Flag Comment Posted by madicen on September 14, 2009 at 5:53 pm

Perhaps is the products that were offered by the study were not developed and marketed as “for times when you cant smoke”, ie; Big Brother doesnt want you to smoke so here use our low nicotine snus to tide you over until you can have a real smoke. Shame on you for even publishing this. Shame.

I, and many others, are proff positive that people can quit smoking with Swedish Snus.
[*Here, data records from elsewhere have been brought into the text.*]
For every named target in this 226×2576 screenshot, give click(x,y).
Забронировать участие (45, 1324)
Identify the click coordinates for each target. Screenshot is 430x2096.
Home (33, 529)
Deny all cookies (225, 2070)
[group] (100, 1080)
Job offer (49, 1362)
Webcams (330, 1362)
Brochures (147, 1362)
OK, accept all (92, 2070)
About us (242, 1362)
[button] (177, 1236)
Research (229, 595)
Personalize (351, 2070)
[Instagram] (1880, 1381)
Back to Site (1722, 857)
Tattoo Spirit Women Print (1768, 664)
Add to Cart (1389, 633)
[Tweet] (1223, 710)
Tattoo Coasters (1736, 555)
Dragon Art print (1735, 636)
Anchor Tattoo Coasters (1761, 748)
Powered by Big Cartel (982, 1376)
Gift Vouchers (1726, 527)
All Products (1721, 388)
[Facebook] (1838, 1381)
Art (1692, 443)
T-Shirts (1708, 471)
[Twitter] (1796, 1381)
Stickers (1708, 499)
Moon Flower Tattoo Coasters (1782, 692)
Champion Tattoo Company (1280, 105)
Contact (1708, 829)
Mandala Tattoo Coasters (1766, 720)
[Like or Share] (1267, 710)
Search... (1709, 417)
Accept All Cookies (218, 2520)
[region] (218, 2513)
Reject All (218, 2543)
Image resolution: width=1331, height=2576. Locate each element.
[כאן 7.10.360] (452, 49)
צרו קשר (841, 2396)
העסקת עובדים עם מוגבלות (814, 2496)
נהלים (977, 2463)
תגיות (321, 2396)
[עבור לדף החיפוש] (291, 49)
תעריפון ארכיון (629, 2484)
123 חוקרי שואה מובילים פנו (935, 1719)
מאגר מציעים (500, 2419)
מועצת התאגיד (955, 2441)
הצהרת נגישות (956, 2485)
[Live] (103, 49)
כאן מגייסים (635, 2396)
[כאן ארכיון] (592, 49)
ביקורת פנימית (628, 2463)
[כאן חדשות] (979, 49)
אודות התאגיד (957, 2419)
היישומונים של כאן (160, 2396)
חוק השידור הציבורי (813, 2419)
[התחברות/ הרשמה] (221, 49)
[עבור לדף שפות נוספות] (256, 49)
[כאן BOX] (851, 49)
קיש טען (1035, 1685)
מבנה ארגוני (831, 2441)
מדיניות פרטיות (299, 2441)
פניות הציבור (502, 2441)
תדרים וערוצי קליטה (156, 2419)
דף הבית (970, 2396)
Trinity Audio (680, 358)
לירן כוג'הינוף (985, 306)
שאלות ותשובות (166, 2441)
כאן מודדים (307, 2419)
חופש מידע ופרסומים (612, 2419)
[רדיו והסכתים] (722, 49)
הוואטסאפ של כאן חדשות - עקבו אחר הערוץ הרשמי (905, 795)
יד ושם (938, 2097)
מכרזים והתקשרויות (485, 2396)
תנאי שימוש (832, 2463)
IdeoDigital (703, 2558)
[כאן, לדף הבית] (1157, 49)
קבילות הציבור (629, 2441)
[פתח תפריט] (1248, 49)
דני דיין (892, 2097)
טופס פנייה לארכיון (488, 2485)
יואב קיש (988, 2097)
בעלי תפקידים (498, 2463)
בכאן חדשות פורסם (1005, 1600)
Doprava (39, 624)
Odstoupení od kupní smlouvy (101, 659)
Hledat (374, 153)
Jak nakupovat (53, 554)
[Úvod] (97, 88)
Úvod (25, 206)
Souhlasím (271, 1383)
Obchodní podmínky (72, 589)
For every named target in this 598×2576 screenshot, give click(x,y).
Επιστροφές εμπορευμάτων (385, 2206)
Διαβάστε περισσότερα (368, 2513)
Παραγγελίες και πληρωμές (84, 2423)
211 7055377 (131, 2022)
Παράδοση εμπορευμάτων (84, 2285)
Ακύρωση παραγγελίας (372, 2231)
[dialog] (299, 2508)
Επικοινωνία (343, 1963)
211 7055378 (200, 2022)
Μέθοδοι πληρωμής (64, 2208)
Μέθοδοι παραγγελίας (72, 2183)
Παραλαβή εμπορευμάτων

I smoked two packs a day for over 20 years. Quit within days of finding REAL snus. Not the snus that’s being sold by Big Tobacco here in our beloved country as a suplement to cigarettes. I am not the minority. I am the norm. You to can quit smoking with REAL SNUS. Dont belive the hype.

Flag Comment Posted by Katie448 on July 14, 2009 at 7:25 am

Champix is an oral smoking cessation drug that is prescribed to smokers who wish to stop smoking. A research conducted in the UK shows that there are millions of people ready to stop smoking, but only if they find an external help. Champix proves the much required help for smoking cessation; however it should be prescribed to you by the doctor.

Champix is a prescription pill that may not be suitable for all smokers who wish to quit smoking. It contains varenicline tartrate as the main active ingredient and some additional inactive ingredients that may cause allergic reactions in some users.